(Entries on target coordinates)
==============================

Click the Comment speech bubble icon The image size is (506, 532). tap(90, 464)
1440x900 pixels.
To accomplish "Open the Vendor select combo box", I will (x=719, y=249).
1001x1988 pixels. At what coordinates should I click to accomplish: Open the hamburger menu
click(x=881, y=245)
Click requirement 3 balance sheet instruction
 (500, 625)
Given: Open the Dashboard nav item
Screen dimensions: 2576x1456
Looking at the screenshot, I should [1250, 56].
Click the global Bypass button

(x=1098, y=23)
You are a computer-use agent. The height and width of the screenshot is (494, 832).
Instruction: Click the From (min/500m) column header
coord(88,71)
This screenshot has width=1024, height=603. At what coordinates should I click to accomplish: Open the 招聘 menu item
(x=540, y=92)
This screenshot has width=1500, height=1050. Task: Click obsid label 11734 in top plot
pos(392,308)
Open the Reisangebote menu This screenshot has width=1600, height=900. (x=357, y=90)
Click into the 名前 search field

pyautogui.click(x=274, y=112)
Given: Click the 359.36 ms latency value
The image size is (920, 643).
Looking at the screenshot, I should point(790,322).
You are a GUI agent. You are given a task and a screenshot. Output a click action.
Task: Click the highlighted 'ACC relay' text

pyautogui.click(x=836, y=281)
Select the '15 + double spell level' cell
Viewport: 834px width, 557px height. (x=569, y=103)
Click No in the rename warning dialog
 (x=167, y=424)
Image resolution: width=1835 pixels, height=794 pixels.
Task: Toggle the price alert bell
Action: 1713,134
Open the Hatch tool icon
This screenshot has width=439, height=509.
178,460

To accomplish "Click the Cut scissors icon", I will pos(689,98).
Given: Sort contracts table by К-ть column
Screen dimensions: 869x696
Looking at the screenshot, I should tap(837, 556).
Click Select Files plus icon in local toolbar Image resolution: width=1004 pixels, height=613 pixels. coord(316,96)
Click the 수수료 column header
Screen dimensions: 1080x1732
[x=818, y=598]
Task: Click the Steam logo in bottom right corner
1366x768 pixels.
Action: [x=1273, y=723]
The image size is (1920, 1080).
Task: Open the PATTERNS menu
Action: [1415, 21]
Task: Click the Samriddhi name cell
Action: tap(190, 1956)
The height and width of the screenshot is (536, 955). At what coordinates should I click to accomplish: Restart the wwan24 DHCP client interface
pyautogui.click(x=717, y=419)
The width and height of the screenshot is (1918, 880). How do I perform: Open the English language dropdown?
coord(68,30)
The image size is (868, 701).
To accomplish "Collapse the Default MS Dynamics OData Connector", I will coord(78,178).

==============================

Which lines of the records contain the word "accomplish"? Pull out each of them and copy it in full.

* WRITTEN RESPONSE:
To accomplish "Open the Vendor select combo box", I will (x=719, y=249).
1001x1988 pixels. At what coordinates should I click to accomplish: Open the hamburger menu
This screenshot has width=1024, height=603. At what coordinates should I click to accomplish: Open the 招聘 menu item
To accomplish "Click the Cut scissors icon", I will pos(689,98).
The height and width of the screenshot is (536, 955). At what coordinates should I click to accomplish: Restart the wwan24 DHCP client interface
To accomplish "Collapse the Default MS Dynamics OData Connector", I will coord(78,178).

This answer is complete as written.